Разговор как-то не клеился. Шон снова молча отпил из чашечки, стараясь растянуть момент контакта - но кофе не мог совсем уж не кончаться.
Он поднял глаза на Беркхарда, и неожиданно заметил, что взгляд его изменился. Тот теперь смотрел на Шона в упор, почти не моргая, как хищник смотрит на добычу - еще секунда, и кинется. Шон открыл было рот, чтобы спросить, в чем дело, но Никлас, не сводя с него гипнотизирующих голубых глаз, отставил чашку с кофе. Делая это, он пригнулся, как припадают к земле звери. Еще мгновение, и гримм рывком перевернул разделявший их кофейный столик.
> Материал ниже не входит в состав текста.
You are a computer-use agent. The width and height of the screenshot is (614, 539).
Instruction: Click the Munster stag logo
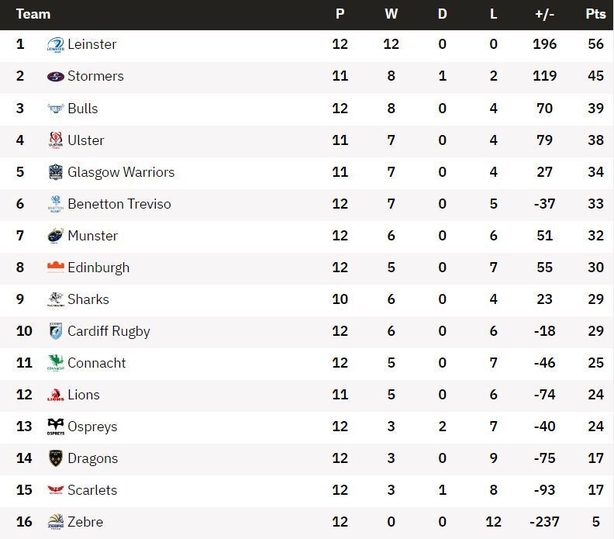(55, 235)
Черный кофе разлился по белоснежному ковру, во все стороны разлетелись масло, круассаны и столовое серебро. Шон отмечал все это краем глаза, не сводя взгляда с Беркхарда. Его движение было мгновенным, но для Шона оно выглядело, как в замедленной съемке, он видел, как двигается каждый его мускул, каждая складка ткани. И в тот момент, когда Беркхард завалил его на диван, принц даже успел подумать, что, должно быть, все-таки потек и спровоцировал альфу. Нужно было сделать укол...
Нет! Нет, не нужно было. Тело с восторгом ответило на неожиданную грубость, и когда Никлас рывком перевернул Шона на живот, он выгнул спину, подставляясь, почти инстинктивно. Именно так омега реагирует на желанную агрессию. Теперь Шон молился только о том, чтобы они были в слепой зоне камер наблюдения, и в самый неожиданный момент не вошел Себастьян или Гюнтер.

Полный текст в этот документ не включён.